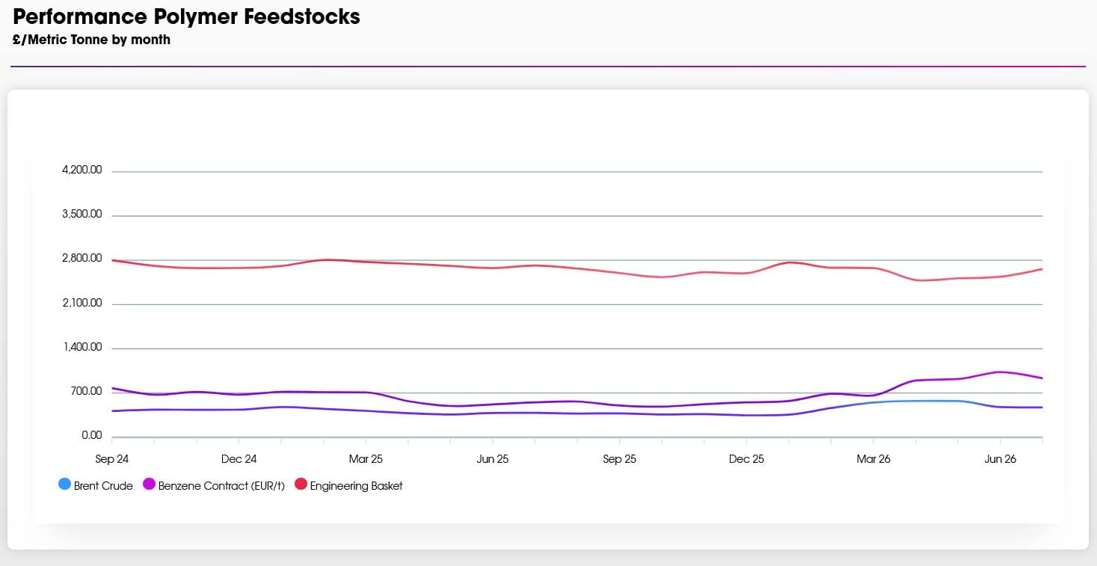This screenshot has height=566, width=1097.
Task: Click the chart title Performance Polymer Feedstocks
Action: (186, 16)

------------

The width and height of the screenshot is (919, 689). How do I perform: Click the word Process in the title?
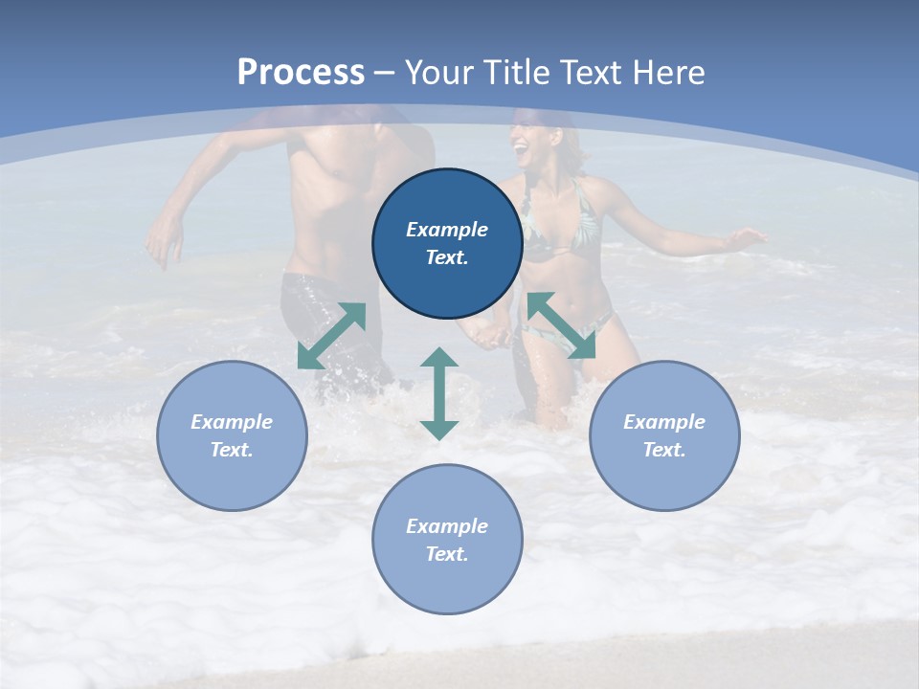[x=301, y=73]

------------

▶ WORK TO DO: Rewrite the entries in the stretch from "This screenshot has height=566, width=1097." through "Action: (186, 16)", changing "chart title" to "heading" and keeping everything else the same. Leave the pictures out of your answer.

▶ THE ANSWER:
This screenshot has height=566, width=1097.
Task: Click the heading Performance Polymer Feedstocks
Action: (186, 16)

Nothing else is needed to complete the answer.